Andrea Dworkin, Feminist Fury Personified - Janice Fiamengo

Andrea Dworkin
Andrea Dworkin was feminism’s most brilliant and deranged propagandist, and the failure of most feminist leaders to disavow her claims offers conclusive proof that feminism is a hate movement.

Most people are at least familiar with Andrea Dworkin as feminist icon, with her massive physical bulk, her impassioned rhetoric, and her trademark lesbian-identified overalls. Fewer have read her books. In their time, the books were considered ground-breaking and even true. Feminist author Ariel Levy has called Dworkin a “savior goddess” and the “evangelical, untouchable preacher for the oppressed” (Intercourse, xix). Today Dworkin’s unhinged hatred of men seems bombastic and disingenuous. Yet her impact on North American feminist culture is undeniable. 

No feminist did more to outline and consolidate the modern feminist understanding of sex than Dworkin (1946-2005), who wrote on the subject obsessively and with unparalleled fervid authority in books with titles such as Woman Hating (1974).
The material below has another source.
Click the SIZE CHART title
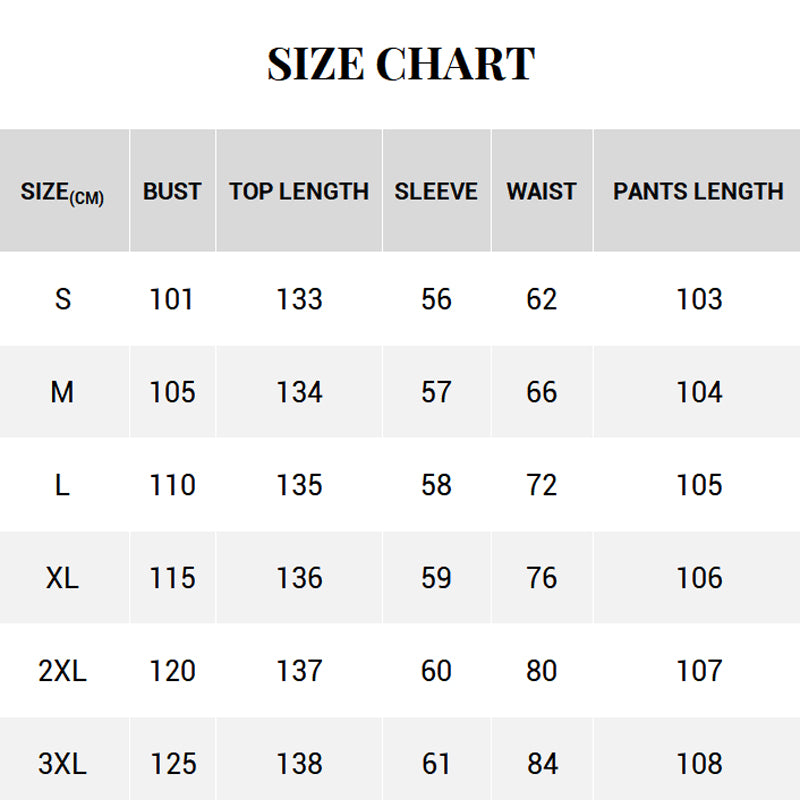800x800 pixels. [x=400, y=64]
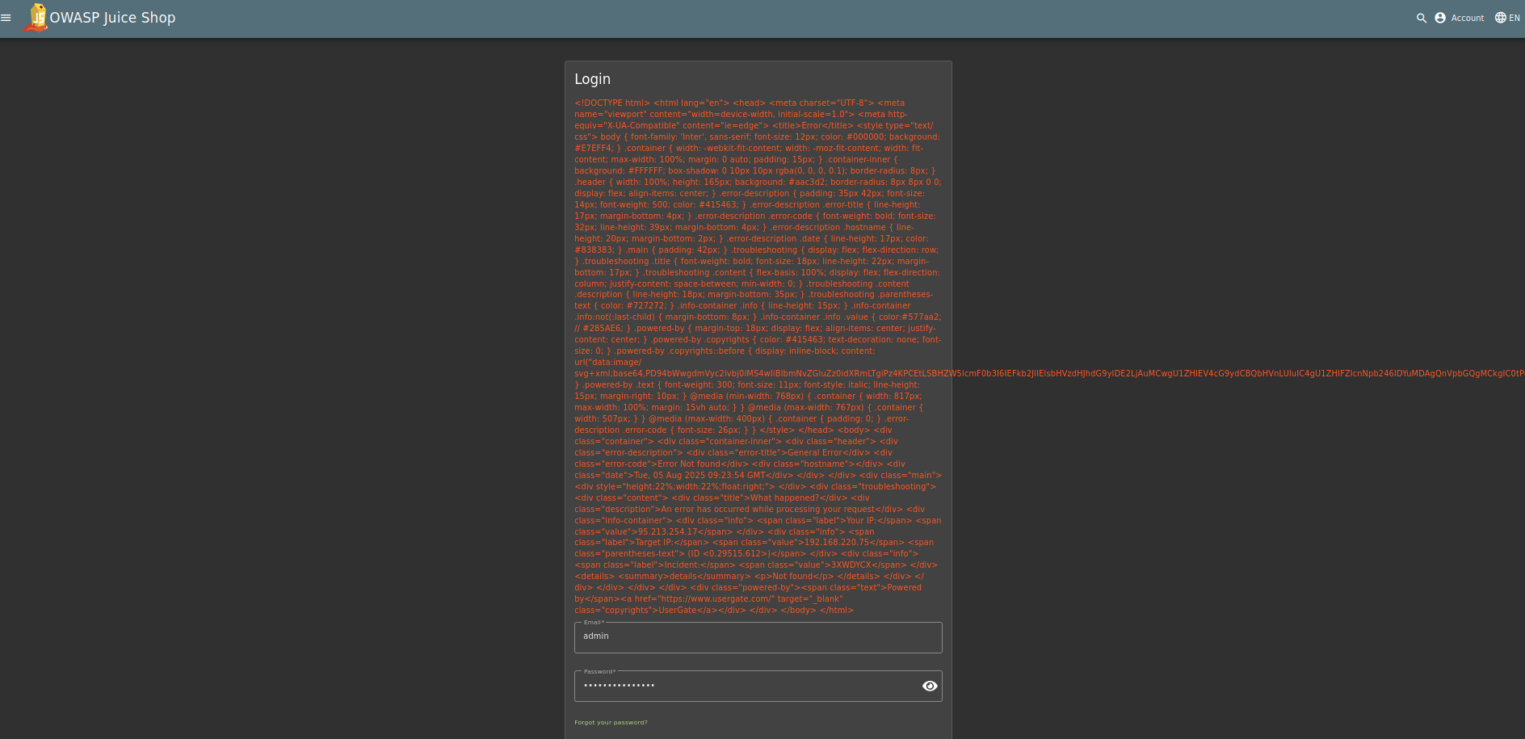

Like other radical feminists, Dworkin fulminated against rape, pornography, and prostitution—joining forces in the early 1980s with law professor Catharine MacKinnon to draft anti-pornography legislation—but her special focus was the degradation for women of sex itself, everyday sex, the commonly accepted, normalized indignity that men allegedly inflict on women. Sex, she believed, embodied nothing less than male hatred. “Intercourse is the pure, sterile, formal expression of men’s contempt for women” (p. 175). This is the thesis of her most representative book Intercourse, published in 1987 when Dworkin was 41 years old.

Intercourse set out to illuminate, through select readings of literary texts, what Dworkin believed to be the constant of male culture, the “hatred of women, unexplained, undiagnosed, mostly unacknowledged, that pervades sexual practice and sexual passion” (175-76). The phrase she most often used in the book to refer to intercourse was “the fuck,” meant to signify the dehumanization that normal intercourse supposedly involved. Dworkin nominated herself the expert on male contempt for women because she had been, as she claimed, its victim. “Specifically, am I saying that I know more than men about fucking?” she asked defiantly in the Preface to the book, and answered, “Yes, I am. Not just different: more and better, deeper and wider, the way anyone used knows the user” (xxxi).

Though she also claimed in her combative Preface that the book “does not say that all men are rapists or that all intercourse is rape” (xxxii)—she does, as I will show, essentially say that, if not in quite those words. As she asserted only a page after the denial, “Intercourse [the book] conveys […] what it means that men—and now boys—feel entitled to come into the privacy of a woman’s body in a context of inequality” (xxxiv). In another segment, she clarified that most, even the vast majority of, men are sexually abusive. Men objected to feminist critique of pornography and prostitution because, she alleged, “[…] so many men use these ignoble routes of access and domination to get laid,” that “without them the number of fucks would so significantly decrease that men might nearly be chaste” (p. 61). Men who objected to her arguments about the omnipresence of exploitation were themselves abusers who didn’t like the thought of their exploitation being curtailed. 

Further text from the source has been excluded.